▶ _Page_:

—————

Updated: Mar 21, 2021
There are many things in the cosmo, even though we don't always know how to call them. To avoid confusion, and manage to survive in an ever-expanding universe, there are some tricks that we should all know. One of them is definitely to learn how to use correctly 'questo' & 'quello'.
The best way to start this article is with a story that began a couple of thousand years ago. The protagonist of this story is called Octavius, AKA Augustus, a young guy from Rome, who happened to be the first Roman Emperor.
One day he was posing for a statue when a UFO suddenly flew through the sky. You know, at that time they didn't know much about area 51 and similar, but he pointed that thing out and asked to his collaborators what it was. To commemorate that moment the statue was completed (as in the picture on the side) with an inscription that today might be translated as : 'Cos'è quello?'
While this story might be not totally historically accurate, or accurate at all, we often need to point out something that we don't know how to call, that maybe we don't want to name, or something that we already mentioned, but what word to choose? In Italian, the use of demonstrative adjectives ('aggettivi dimostrativi' [Ita]), helps who's listening, and the speakers, to define the location of a noun in space and time. Even though this talking about space and time seems to get closer to physics rather than languages we can gradually get closer to that.
To start, with 'aggettivi dimostrativi' are intended : Questo - Questa (singular) Questi - Queste (plural)

—————

▶ _Set tasks_:
• a. In the article on 'questo' and 'quello', who is named as the first Roman Emperor?
• b. Reproduce the text of the article on 'questo' and 'quello' between "Updated: Mar 21, 2021" and "first Roman Emperor.", inclusive.

▶ _Collected material_:
—————

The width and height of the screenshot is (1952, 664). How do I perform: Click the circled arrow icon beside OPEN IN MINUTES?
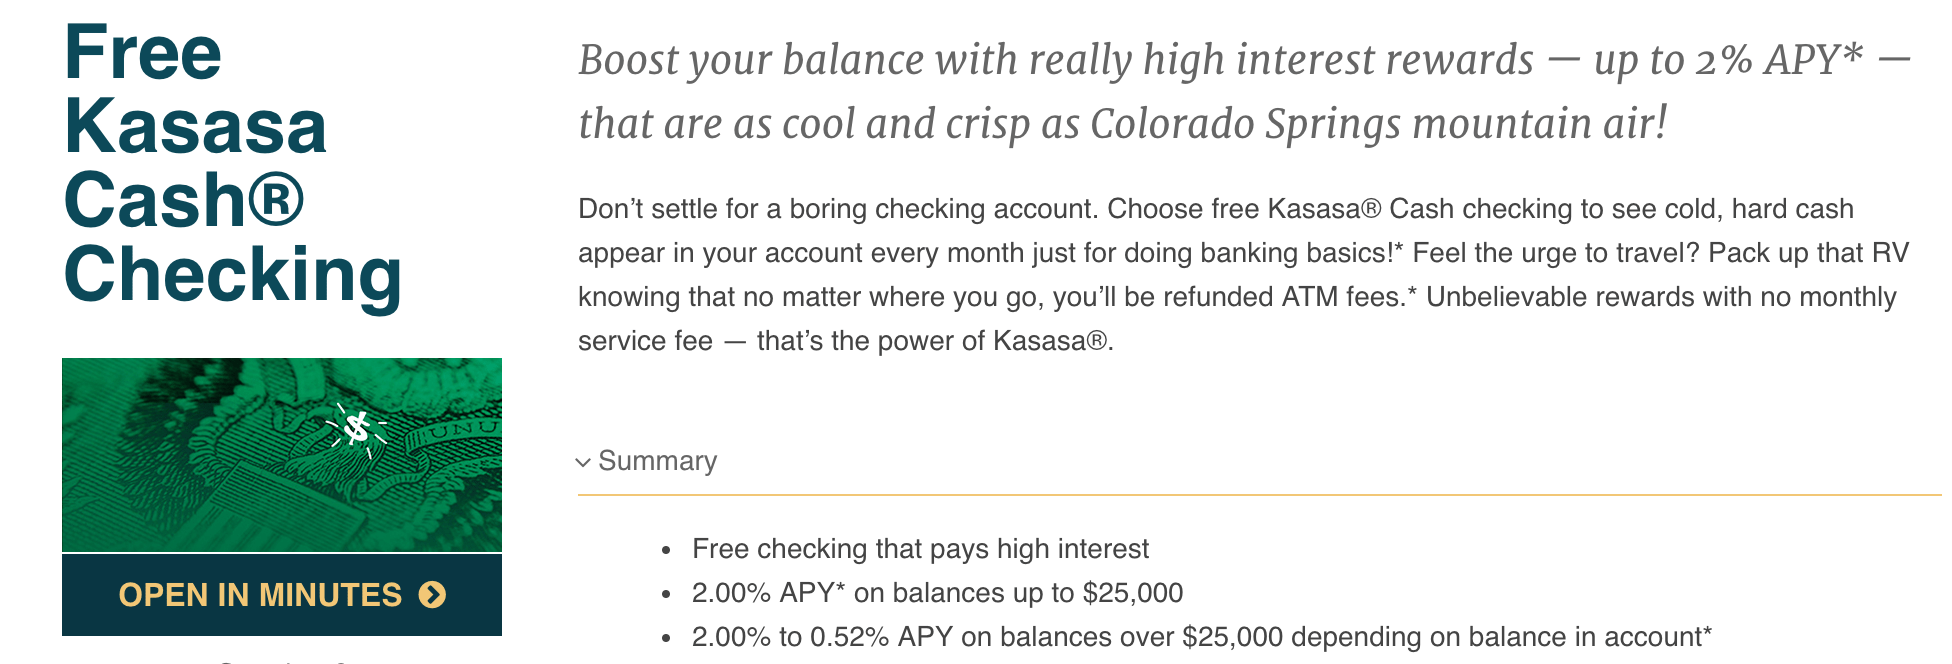[433, 595]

—————

▶ _Responses in order_:
• a. Octavius, also known as Augustus.

• b.
Updated: Mar 21, 2021
There are many things in the cosmo, even though we don't always know how to call them. To avoid confusion, and manage to survive in an ever-expanding universe, there are some tricks that we should all know. One of them is definitely to learn how to use correctly 'questo' & 'quello'.
The best way to start this article is with a story that began a couple of thousand years ago. The protagonist of this story is called Octavius, AKA Augustus, a young guy from Rome, who happened to be the first Roman Emperor.